§ **TASK DETAILS**:
Copy out every line from the one containing "Expand meeting info via the top title text" down to the one containing "Action: (1326, 584)", both included, with no changes. Leave out the pictures.
** START OF DATA RECORDS **
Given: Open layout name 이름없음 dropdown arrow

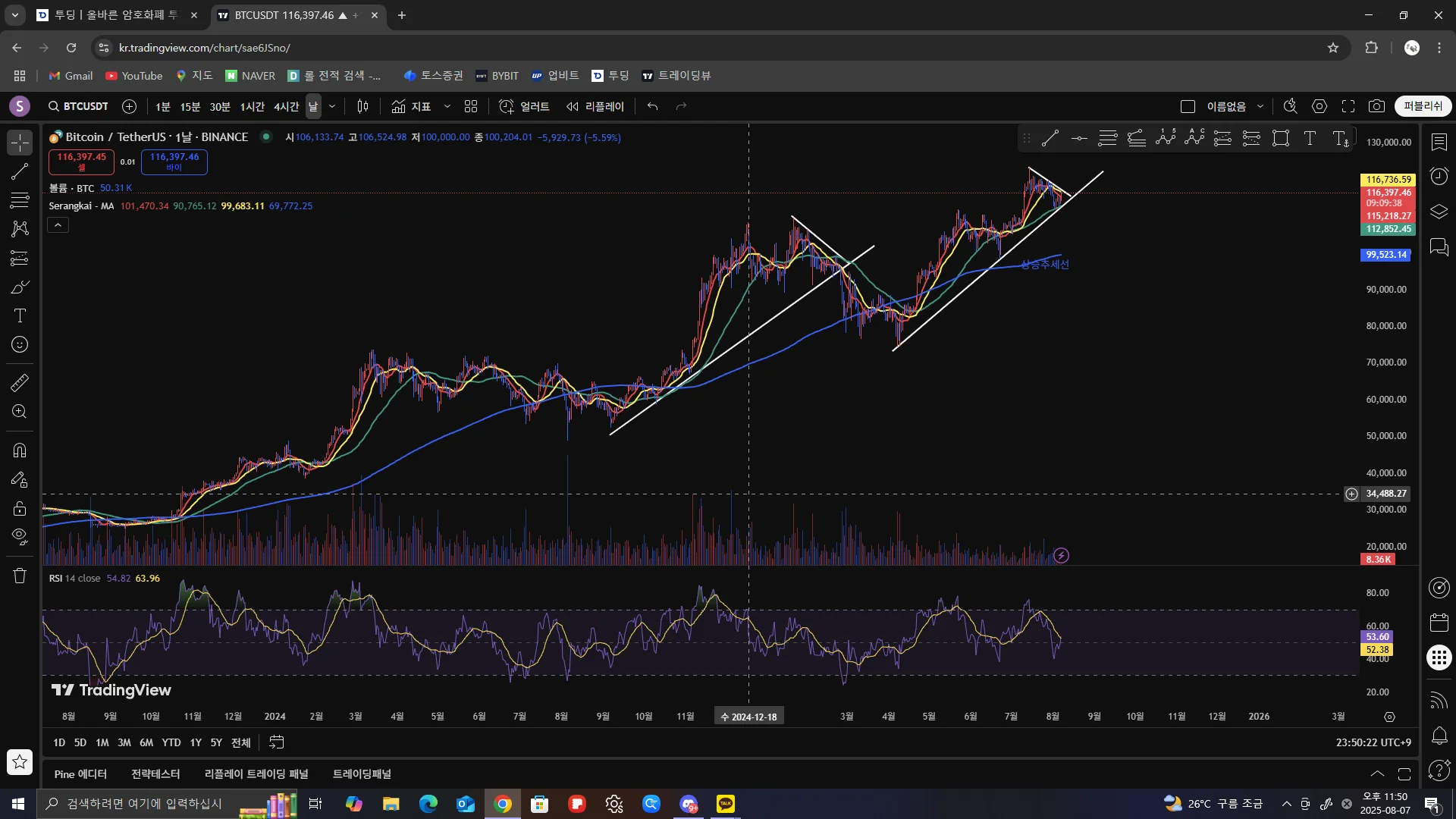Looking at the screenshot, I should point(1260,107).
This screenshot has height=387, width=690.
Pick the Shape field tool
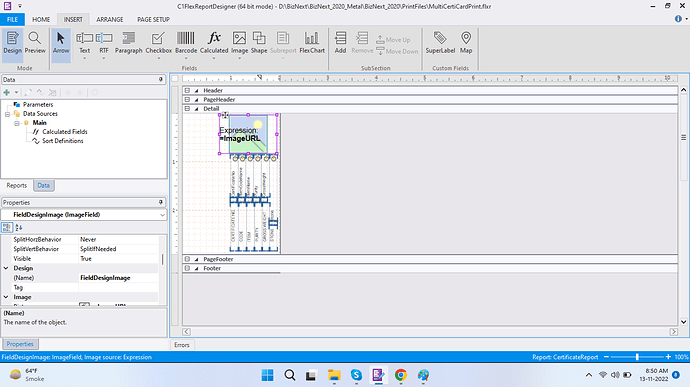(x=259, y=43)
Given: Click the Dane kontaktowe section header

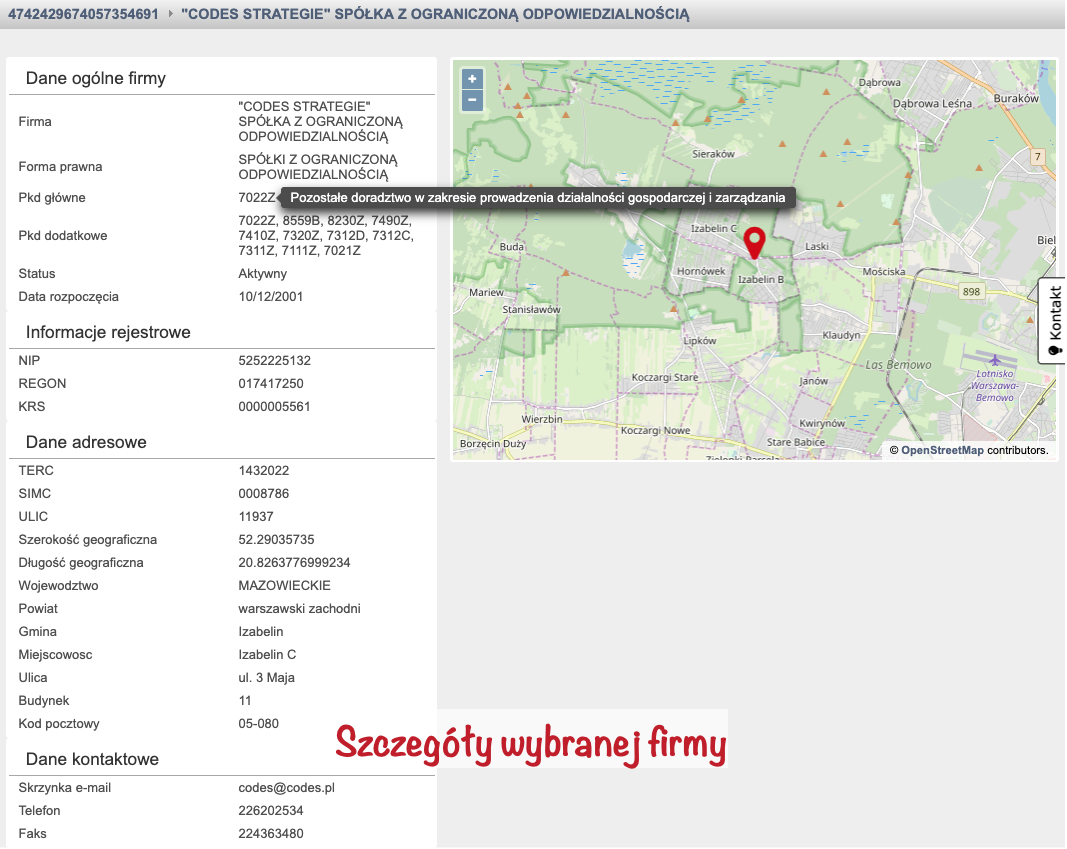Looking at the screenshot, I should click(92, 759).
** END OF DATA RECORDS **
** START OF DATA RECORDS **
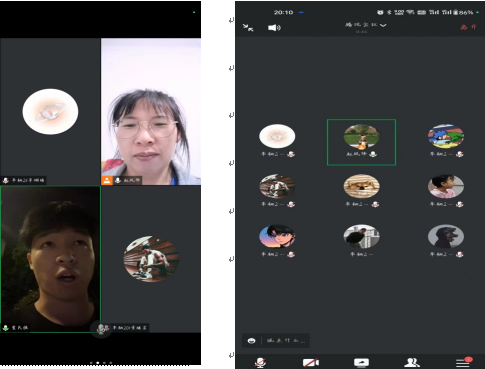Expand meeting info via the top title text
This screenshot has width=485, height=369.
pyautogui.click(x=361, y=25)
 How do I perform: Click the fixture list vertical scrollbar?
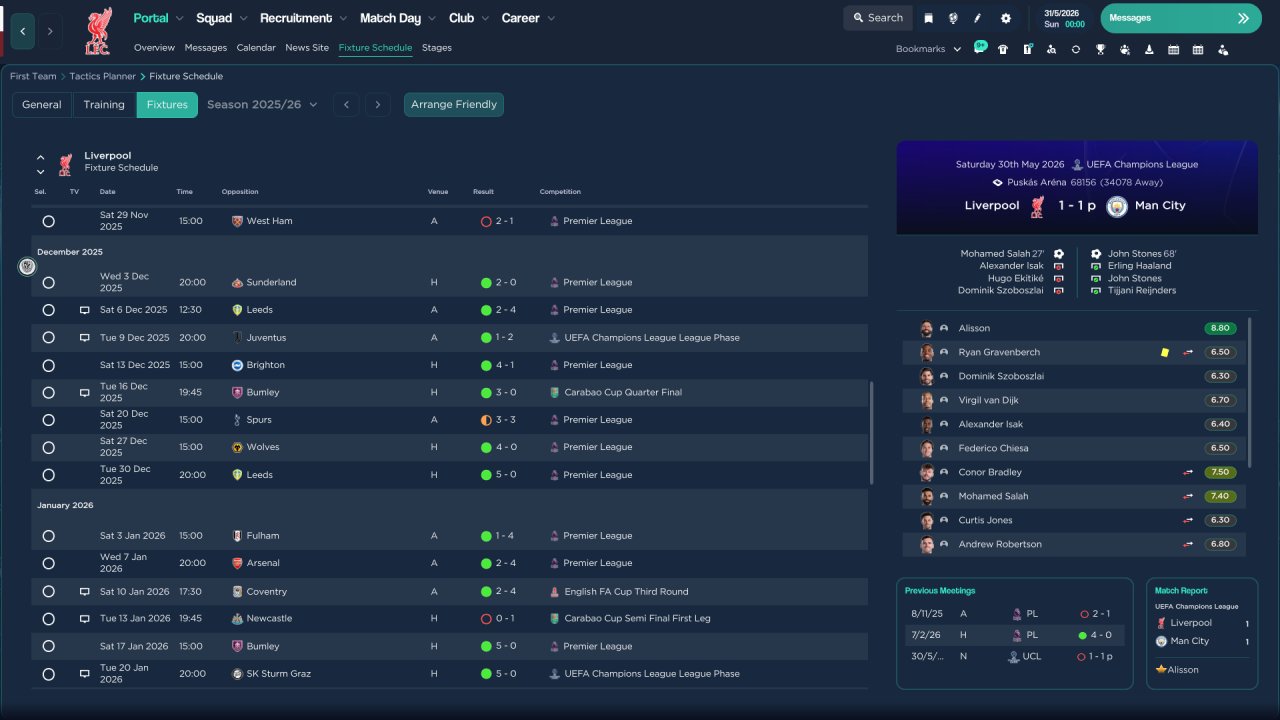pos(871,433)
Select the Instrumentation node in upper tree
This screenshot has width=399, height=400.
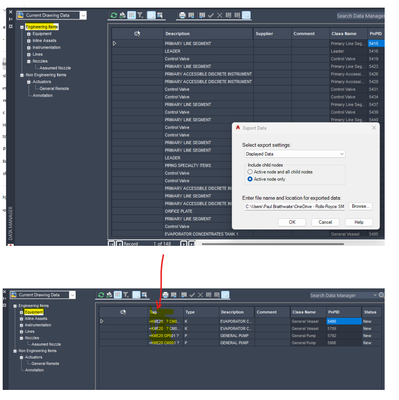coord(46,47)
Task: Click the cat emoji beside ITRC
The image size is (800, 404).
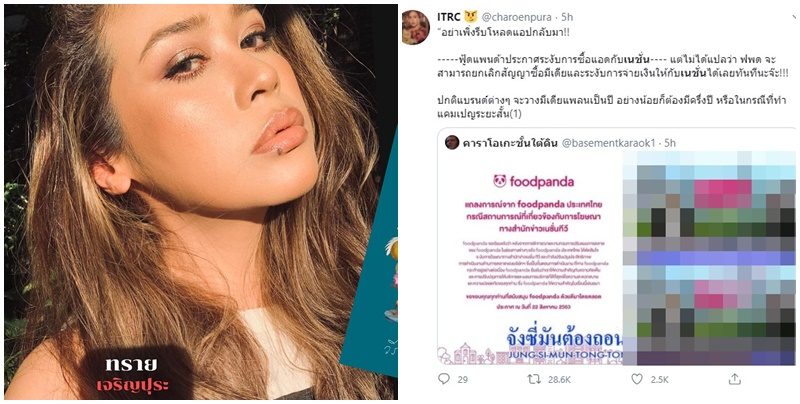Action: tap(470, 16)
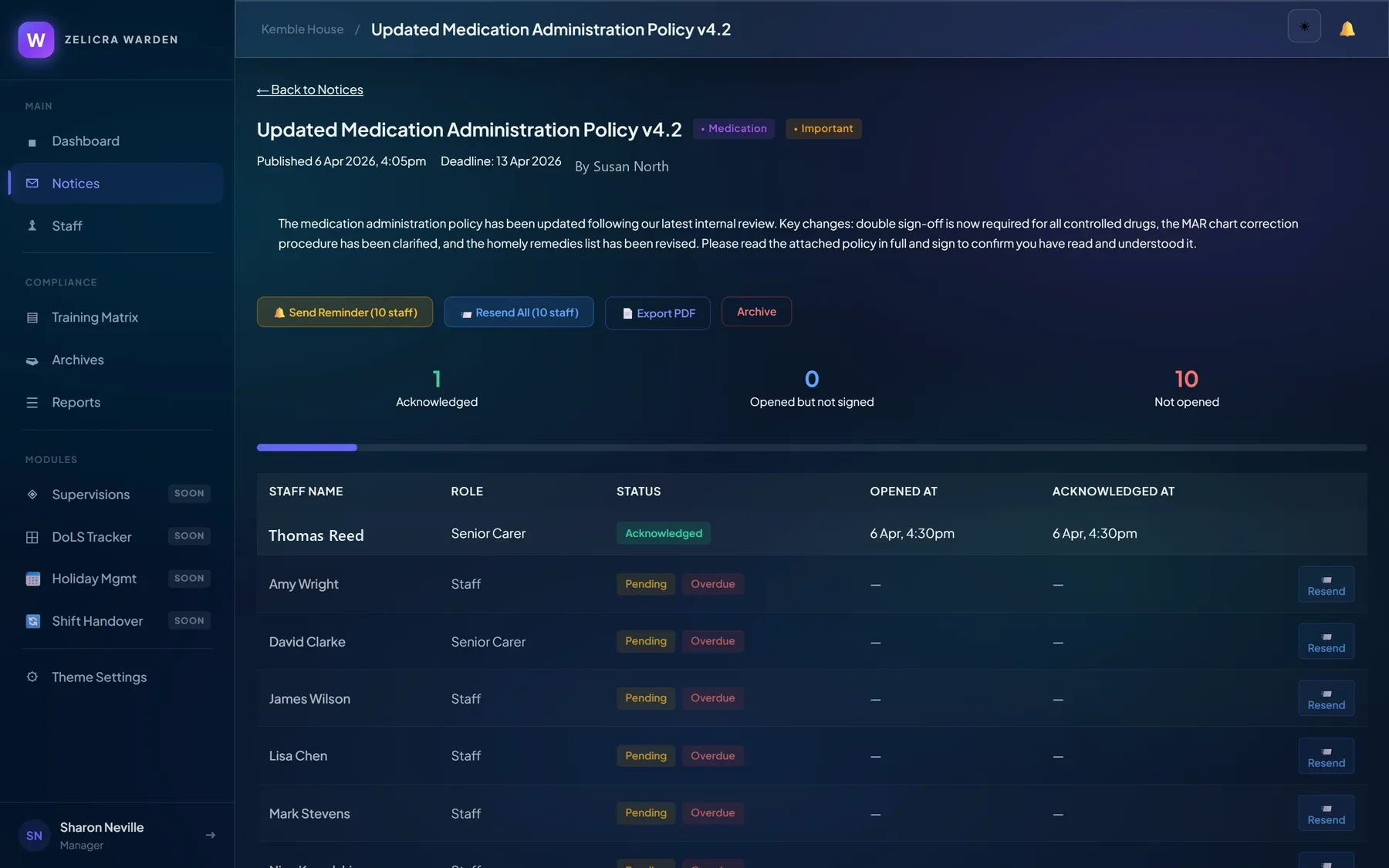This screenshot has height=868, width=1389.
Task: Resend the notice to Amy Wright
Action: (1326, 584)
** END OF DATA RECORDS **
§ **ANSWER BELOW**:
Expand meeting info via the top title text
This screenshot has width=485, height=369.
pyautogui.click(x=361, y=25)
 How do I perform: Click the fixture list vertical scrollbar?
pos(871,433)
Select the Instrumentation node in upper tree
This screenshot has width=399, height=400.
coord(46,47)
Task: Click the cat emoji beside ITRC
The image size is (800, 404).
Action: tap(470, 16)
This screenshot has height=868, width=1389.
Task: Resend the notice to Amy Wright
Action: (1326, 584)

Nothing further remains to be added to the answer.